Render all of the data below as a two-column Markdown table headed Row and Line. Put each nonblank line in its own numbered row, and leave out the blank lines.
*** RECORDS FOR THE TASK ***
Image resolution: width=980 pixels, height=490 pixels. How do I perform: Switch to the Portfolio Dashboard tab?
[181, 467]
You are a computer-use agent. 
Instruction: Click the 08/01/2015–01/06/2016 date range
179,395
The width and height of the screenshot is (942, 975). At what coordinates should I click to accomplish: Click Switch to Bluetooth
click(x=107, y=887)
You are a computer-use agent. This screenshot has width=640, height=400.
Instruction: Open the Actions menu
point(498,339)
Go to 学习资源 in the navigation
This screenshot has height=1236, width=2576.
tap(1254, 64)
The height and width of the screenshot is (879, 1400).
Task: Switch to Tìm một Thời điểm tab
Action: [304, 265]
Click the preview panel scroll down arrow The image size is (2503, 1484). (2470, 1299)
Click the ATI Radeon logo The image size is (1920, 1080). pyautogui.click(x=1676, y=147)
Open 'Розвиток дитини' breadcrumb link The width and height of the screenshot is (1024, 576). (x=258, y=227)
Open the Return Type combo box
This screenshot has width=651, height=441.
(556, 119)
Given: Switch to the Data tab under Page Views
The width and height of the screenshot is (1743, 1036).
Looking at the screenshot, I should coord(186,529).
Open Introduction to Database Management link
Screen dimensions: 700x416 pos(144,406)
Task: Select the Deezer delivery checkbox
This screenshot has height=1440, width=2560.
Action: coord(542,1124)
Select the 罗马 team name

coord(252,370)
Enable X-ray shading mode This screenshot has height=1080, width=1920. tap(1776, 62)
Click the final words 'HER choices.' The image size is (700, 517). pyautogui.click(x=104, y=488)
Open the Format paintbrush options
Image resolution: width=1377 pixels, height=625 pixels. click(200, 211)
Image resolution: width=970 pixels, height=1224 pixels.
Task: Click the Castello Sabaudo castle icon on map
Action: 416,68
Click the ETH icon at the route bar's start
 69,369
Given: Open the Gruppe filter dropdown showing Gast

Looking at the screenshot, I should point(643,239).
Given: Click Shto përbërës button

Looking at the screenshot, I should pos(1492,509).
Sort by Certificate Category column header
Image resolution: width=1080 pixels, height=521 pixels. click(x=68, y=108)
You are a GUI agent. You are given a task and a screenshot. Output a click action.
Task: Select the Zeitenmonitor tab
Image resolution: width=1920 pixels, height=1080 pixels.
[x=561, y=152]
***
**CORRECT RESPONSE:**
| Row | Line |
|---|---|
| 1 | Image resolution: width=980 pixels, height=490 pixels. How do I perform: Switch to the Portfolio Dashboard tab? |
| 2 | [181, 467] |
| 3 | You are a computer-use agent.  |
| 4 | Instruction: Click the 08/01/2015–01/06/2016 date range |
| 5 | 179,395 |
| 6 | The width and height of the screenshot is (942, 975). At what coordinates should I click to accomplish: Click Switch to Bluetooth |
| 7 | click(x=107, y=887) |
| 8 | You are a computer-use agent. This screenshot has width=640, height=400. |
| 9 | Instruction: Open the Actions menu |
| 10 | point(498,339) |
| 11 | Go to 学习资源 in the navigation |
| 12 | This screenshot has height=1236, width=2576. |
| 13 | tap(1254, 64) |
| 14 | The height and width of the screenshot is (879, 1400). |
| 15 | Task: Switch to Tìm một Thời điểm tab |
| 16 | Action: [304, 265] |
| 17 | Click the preview panel scroll down arrow The image size is (2503, 1484). (2470, 1299) |
| 18 | Click the ATI Radeon logo The image size is (1920, 1080). pyautogui.click(x=1676, y=147) |
| 19 | Open 'Розвиток дитини' breadcrumb link The width and height of the screenshot is (1024, 576). (x=258, y=227) |
| 20 | Open the Return Type combo box |
| 21 | This screenshot has width=651, height=441. |
| 22 | (556, 119) |
| 23 | Given: Switch to the Data tab under Page Views |
| 24 | The width and height of the screenshot is (1743, 1036). |
| 25 | Looking at the screenshot, I should coord(186,529). |
| 26 | Open Introduction to Database Management link |
| 27 | Screen dimensions: 700x416 pos(144,406) |
| 28 | Task: Select the Deezer delivery checkbox |
| 29 | This screenshot has height=1440, width=2560. |
| 30 | Action: coord(542,1124) |
| 31 | Select the 罗马 team name |
| 32 | coord(252,370) |
| 33 | Enable X-ray shading mode This screenshot has height=1080, width=1920. tap(1776, 62) |
| 34 | Click the final words 'HER choices.' The image size is (700, 517). pyautogui.click(x=104, y=488) |
| 35 | Open the Format paintbrush options |
| 36 | Image resolution: width=1377 pixels, height=625 pixels. click(200, 211) |
| 37 | Image resolution: width=970 pixels, height=1224 pixels. |
| 38 | Task: Click the Castello Sabaudo castle icon on map |
| 39 | Action: 416,68 |
| 40 | Click the ETH icon at the route bar's start |
| 41 |  69,369 |
| 42 | Given: Open the Gruppe filter dropdown showing Gast |
| 43 | Looking at the screenshot, I should point(643,239). |
| 44 | Given: Click Shto përbërës button |
| 45 | Looking at the screenshot, I should pos(1492,509). |
| 46 | Sort by Certificate Category column header |
| 47 | Image resolution: width=1080 pixels, height=521 pixels. click(x=68, y=108) |
| 48 | You are a GUI agent. You are given a task and a screenshot. Output a click action. |
| 49 | Task: Select the Zeitenmonitor tab |
| 50 | Image resolution: width=1920 pixels, height=1080 pixels. |
| 51 | [x=561, y=152] |